Blood samples were obtained from all participants by venipuncture of the antecubital vein between 8.00 am and 9.00 am following an 8 to 12 hour overnight fast. Samples were transferred to plastic vacuum gel tubes, which were then centrifuged for 10 minutes at 1452 g. Sera were stored in Eppendorf tubes at −80°C.
Serum levels of apelin‐13 were measured using Bachem Human apelin‐13 (Cat. No. S‐1416) enzyme‐linked immunosorbent assay (ELISA) kits on a SEAC RADIM Company ALISEI analyzer, with a reference range of 0 to 100 ng/mL. TAS was measured by an automatic method as described by Erel et al, which quantifies the body’s TAS against potent free radicals (Rel Assay Diagnostic). Trolox equivalent/L units were used. Measurements of TOS were also done using an automated colorimetric method described by Erel et al (Rel Assay Diagnostic). Results were given as micromolar H2O2 equivalent/L. Oxidative stress index (OSI) was calculated by dividing TOS values by TAS values (OSI [arbitrary unit] = TOS [mmol H2O2 equivalent/L]/TAS [mmol Trolox equivalent/L]).
2.1. Statistical analysis
All statistical analyses were performed using the Number Cruncher Statistical System (NCSS) 2007 and Power Analysis and Sample Size (PASS) 2008 statistics software (Utah). Values for numerical variables were provided as mean ± standard deviation or median (minimum‐maximum) depending on normality of distribution whereas values of categorical variables were provided as frequency/rate. Group comparisons were done with Student t test or Mann‐Whitney U test and correlation analyses by using Pearson’s correlation coefficient. A P value of less than 0.05 was considered statistically significant.
3. RESULTS
The mean ages of patients and controls were 72.73 ± 6.17 and 75.54 ± 5.27 years, respectively. Two groups were age and gender‐matched. As per study protocol, patients in the AD group had significantly lower MMSE scores than their healthy counterparts.
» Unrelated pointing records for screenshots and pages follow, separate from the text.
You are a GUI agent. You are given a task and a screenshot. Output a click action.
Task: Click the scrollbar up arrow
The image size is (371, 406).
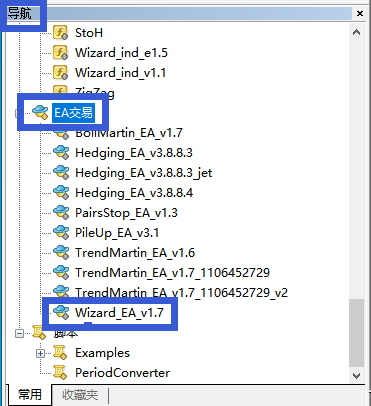[x=356, y=32]
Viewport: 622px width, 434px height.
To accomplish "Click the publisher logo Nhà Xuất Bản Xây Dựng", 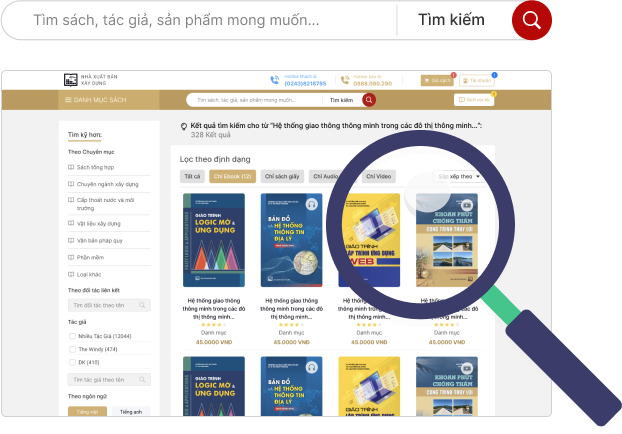I will click(90, 80).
Patients had significantly lower serum levels of apelin‐13 compared with healthy controls. The mean TAS value was also significantly lower in the patients’ group. TOS and OSI values of patients were higher compared with controls but it was not statistically significant (Table 1).
TABLE 1.
Assessment group | P value | ||
---|---|---|---|
Control group | Patient group | ||
Mean ± SD (n = 30) | Mean ± SD (n = 31) | ||
TOS (µmol H2O2 Eq/L) | 2.91 ± 0.78 | 2.96 ± 1.10 | 0.828 |
TAS (TroloxEq/L) | 1.14 ± 0.13 | 1.04 ± 0.15 | 0.005** |
OSI (AU) | 2.60 ± 0.83 | 2.99 ± 1.55 | 0.225 |
Apelin‐13 (ng/mL) | 0.13 ± 0.05 | 0.10 ± 0.05 | 0.022* |
MMSE score | 28.70 ± 1.21 | 16.23 ± 7.29 | 0.001** |
*P < 0.05; **P < 0.01.
Abbreviations: MMSE, Mini‐Mental State Examination; OSI, Oxidative stress index; TAS, total antioxidant status; TOS, total oxidant status.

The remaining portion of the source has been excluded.